Instead of your last two equations you must use the following: \begin{align} &Q_0'(x_0)=f'(x_0)=0.95534\cr &Q_0'(x_1)=Q_1'(x_1)=f'(x_1)=0.94924\cr &Q_1'(x_2)=f'(x_2)=0.93927\cr \end{align} All in all you have then 8 equations for 8 unknowns, as expected.
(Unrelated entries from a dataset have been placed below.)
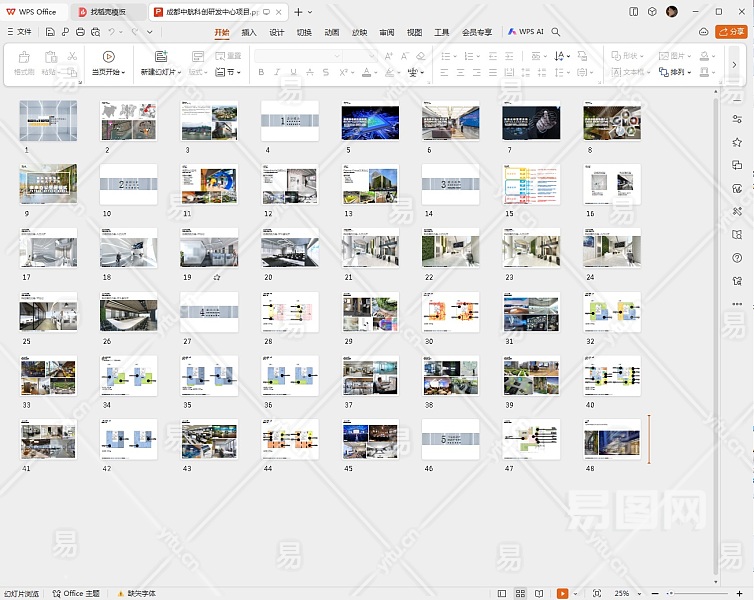The width and height of the screenshot is (754, 600).
Task: Open the 插入 ribbon tab
Action: tap(249, 32)
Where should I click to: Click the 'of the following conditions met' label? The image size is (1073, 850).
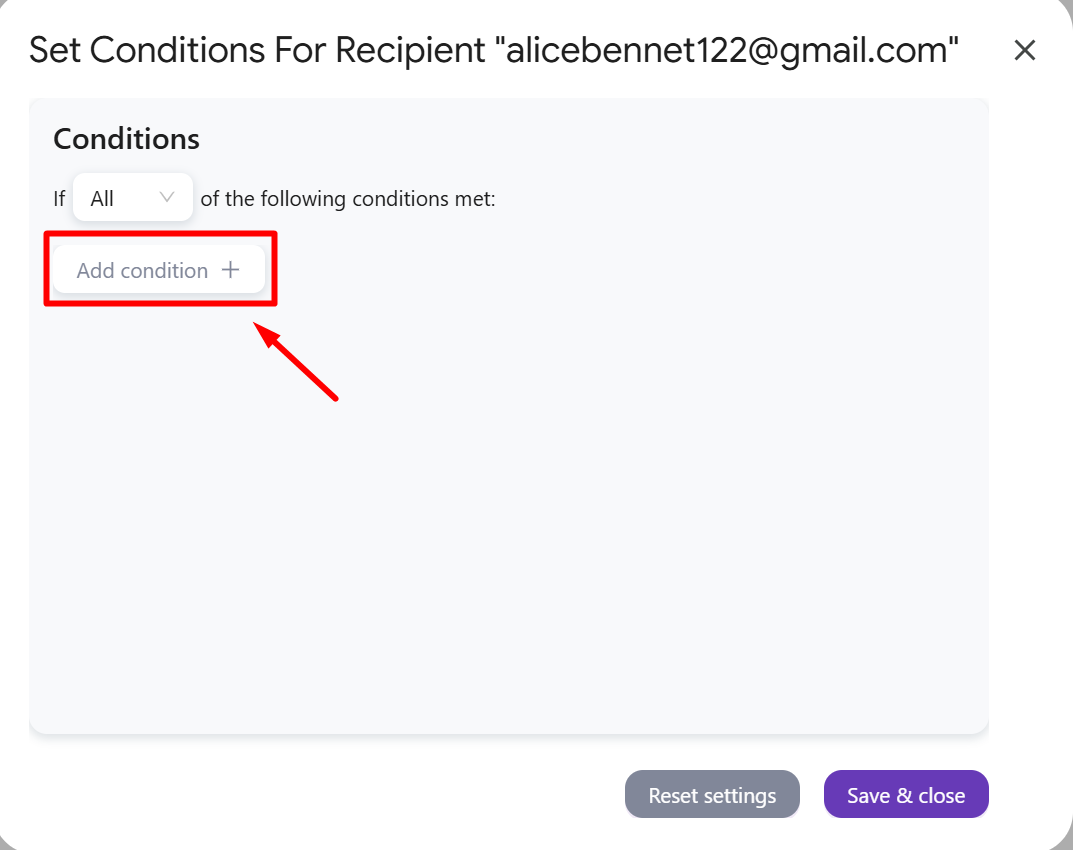348,198
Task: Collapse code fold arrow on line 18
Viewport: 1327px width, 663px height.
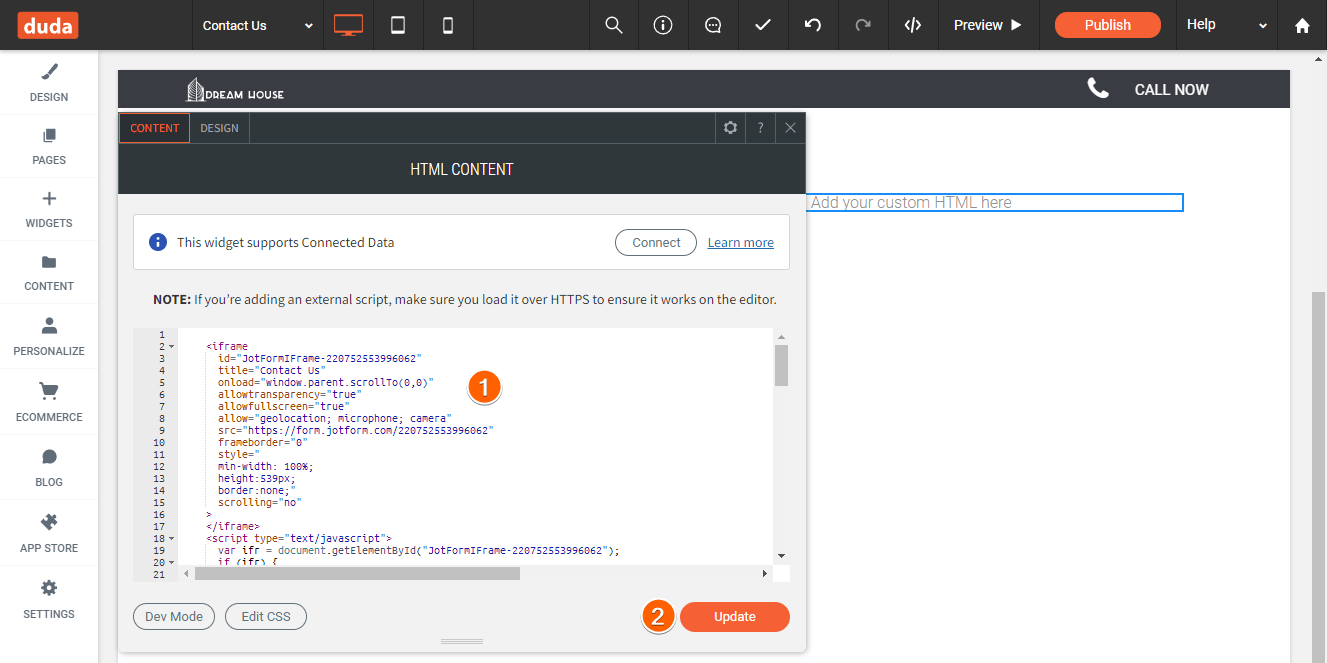Action: [x=171, y=538]
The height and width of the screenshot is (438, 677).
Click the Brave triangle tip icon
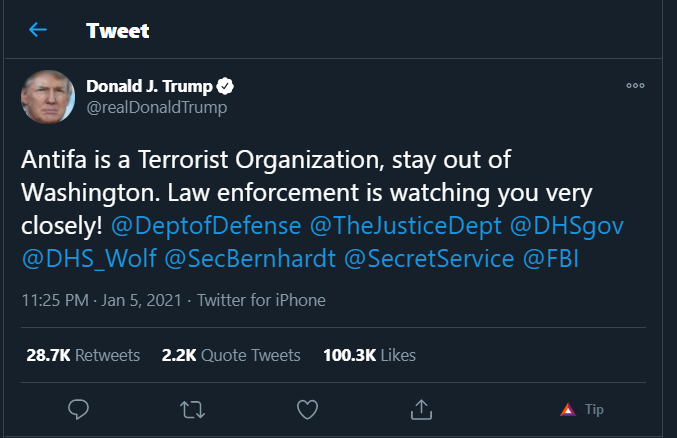click(568, 409)
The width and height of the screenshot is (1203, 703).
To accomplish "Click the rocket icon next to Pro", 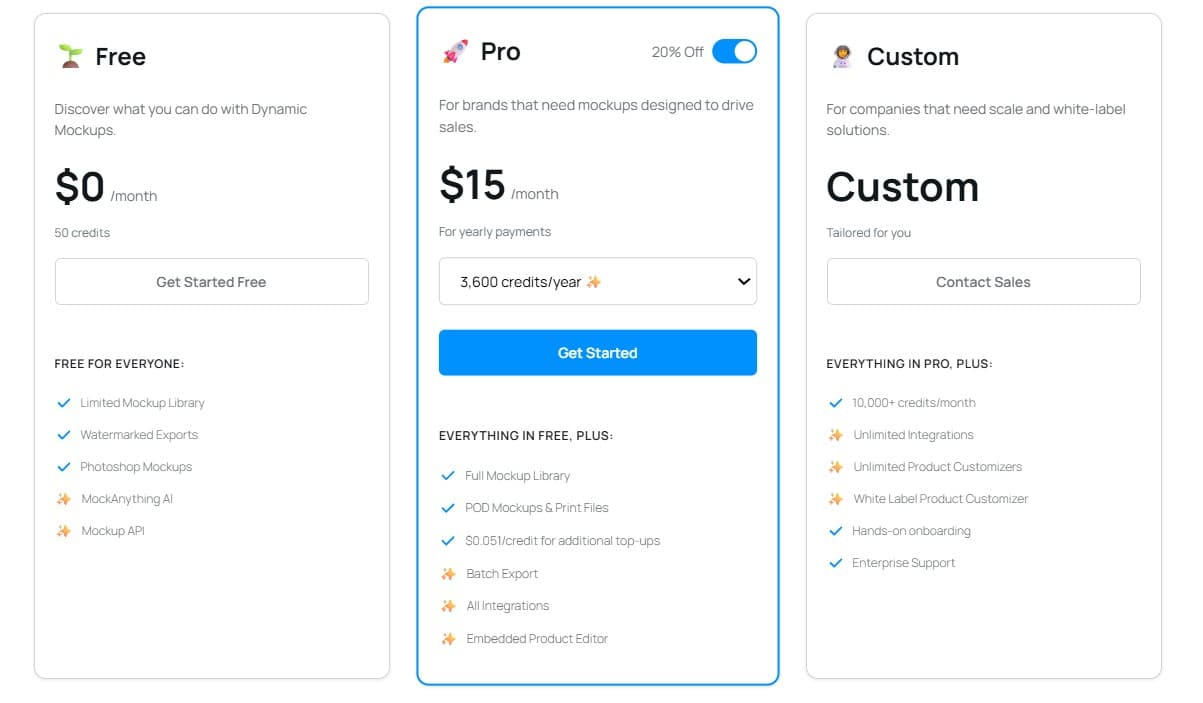I will 454,51.
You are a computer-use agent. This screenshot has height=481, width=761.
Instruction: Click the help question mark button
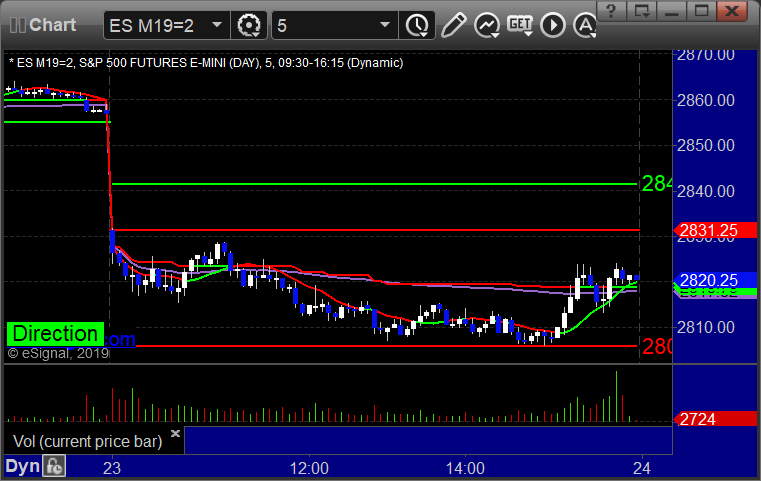click(611, 10)
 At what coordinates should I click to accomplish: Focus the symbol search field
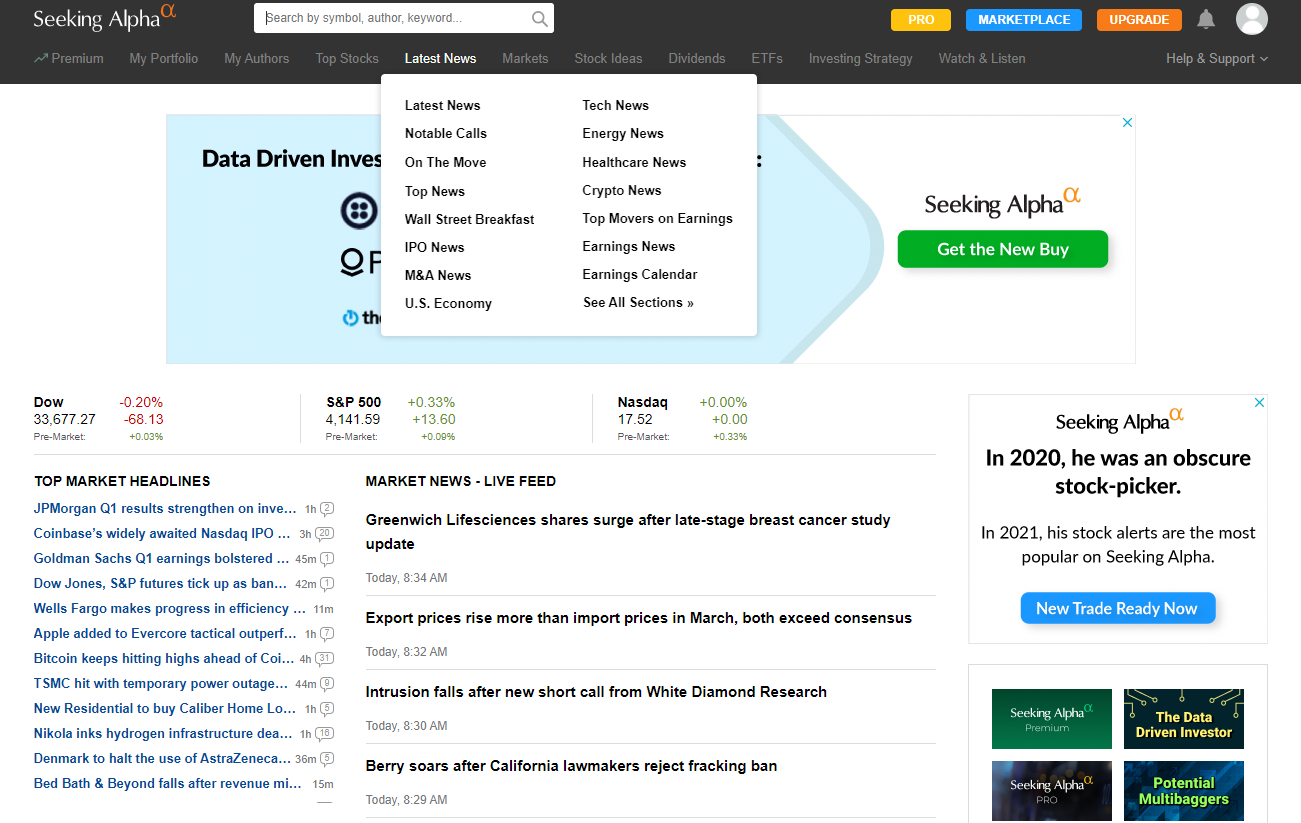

• No, the $f'(x_1)$ shoud not be used! That's a cubic spline, insted $Q_0''(x_1) = Q_1''(x_1)$ must hold – uranix Sep 22 '15 at 16:09
Approach 1. Any polynomial of degree $n$ can be represented as a Taylor formula: $$P(x) = P(x_0) + P'(x_0) (x - x_0) + \dots + \frac{P^{(n)}(x_0)}{n!} (x-x_0)^n.$$ Let's write $Q_0(x)$ as $$Q_0(x) = a_0 + b_0(x - 0.32) + \frac{c_0}{2}(x - 0.32)^2 + \frac{d_0}{6}(x - 0.32)^3.$$ Now the $a_0, b_0, c_0, d_0$ are simply the value and the derivatives of $Q_0$ at $x = 0.32$. Using the same expression for $Q_1(x)$ gives $$Q_1(x) = a_1 + b_1(x - 0.32) + \frac{c_1}{2}(x - 0.32)^2 + \frac{d_1}{6}(x - 0.32)^3.$$ with $a_1, b_1, c_1, d_1$ being the values and the derivatives of $Q_1$ at $x = 0.32$. Since $$Q_0(0.32) = Q_1(0.32), \quad Q_0'(0.32) = Q_1'(0.32), \quad Q_0''(0.32) = Q_1''(0.32)$$ it immediately follows that $$a_0 = a_1, \quad b_0 = b_1, \quad c_0 = c_1.$$ Let's omit indices for $a,b,c$ now.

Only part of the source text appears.